What and where are the latissimus dorsi and teres major muscles?
The latissimus dorsi is a large, powerful muscle on the back of the torso. Teres major often gets discussed along with the latissimus muscle because it’s a small muscle whose main job is to assist latissimus in some of its actions. Due to its size and power, latissimus has the potential to affect a wide range of actions in the body.
Where are the latissimus dorsi and teres major muscles located?
Generally, the latissimus dorsi covers much of the back and teres major is found just superior to the latissimus where it connects from the torso to the humerus.
What is the origin of latissimus dorsi and teres major?
Specifically, latissimus dorsi has a broad area of attachment that could be considered the “origin”. It attaches to the spinous processes of vertebrae T7-T12 and then via the thoracolumbar aponeurosis, a tendinous sheath of connective tissue, it connects to all of the lumbar vertebrae, the sacrum, and the posterior third of the iliac crest. Latissimus dorsi can also have an attachment on ribs 9-12 and the inferior angle of the scapula, as it moves up the torso.
Teres major originates on the inferior angle of the scapula.
What is the insertion of latissimus dorsi and teres major?
Together, latissimus dorsi and teres major go from the inferior angle of the scapula to insert on the bicipital groove of the humerus.

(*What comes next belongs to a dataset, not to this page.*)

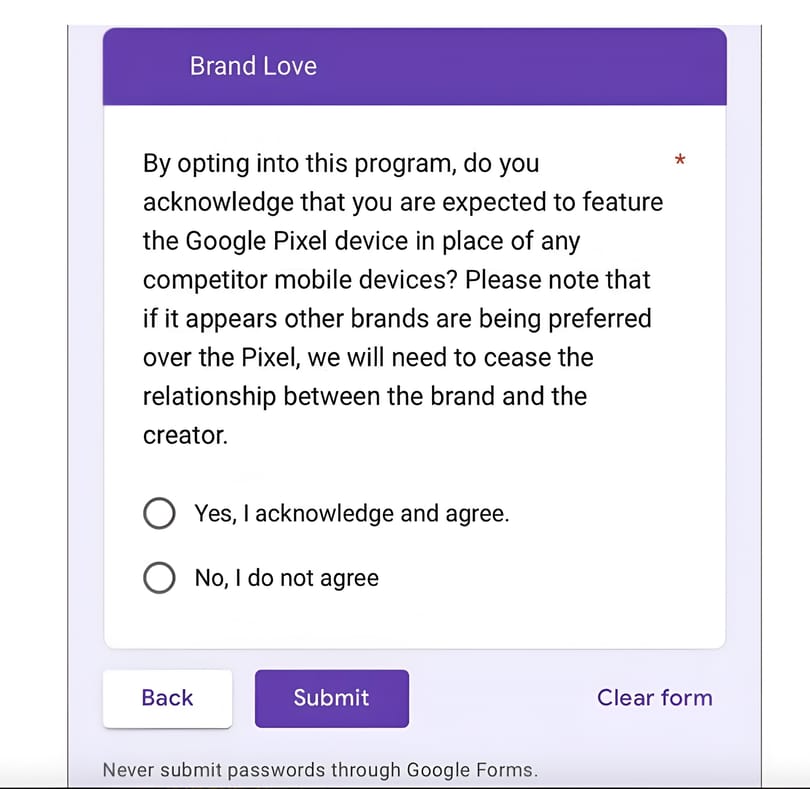
Task: Click the 'No, I do not agree' label text
Action: click(x=287, y=578)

What actions do the latissimus dorsi and teres major muscles do?
The primary actions of both latissimus dorsi and teres major are:
- Medial rotation of the humerus when the arm is abducted
- Extension of the humerus
- Adduction of the humerus
Latissimus dorsi, due to its large area of attachment, is also intimately related to maintaining balanced movement and stability of the whole shoulder complex (Hawkes et al., 2019). Similarly, healthy range of motion in latissimus is important for a balanced gait pattern during walking. Recent research suggests that there is a synergy between latissimus dorsi on one side of the body and the gluteus maximus on the opposite side of the body during each walking step we take. This synergy functions to stabilize the low back, particularly the sacroiliac joint, as we walk (Feeney et al., 2019).
Chaitow, L. and J. DeLany. 2011. Shoulder Arm and Hand. In Clinical Application of Neuromuscular Techniques. Volume 1 - The Upper Body (Second Edition).
Feeney, D.F., R.A. Capobianco, J.R. Montgomery, J. Morreale, A.M. Grabowski, and R.M. Enonka. 2018. Individuals with sacroiliac joint dysfunction display asymmetrical gait and a depressed synergy between muscles providing sacroiliac joint force closure when walking. Journal of Electromyography and Kinesiology. 43:95-103.
Hawkes, D.H., O.A. Khaiyat, A.J. Howard, G.J. Kemp, and S.P. Frostick. 2019. Patterns of muscle coordination during dynamic glenohumeral joint elevation: An EMG study. PLOS One. 14(2):1-16.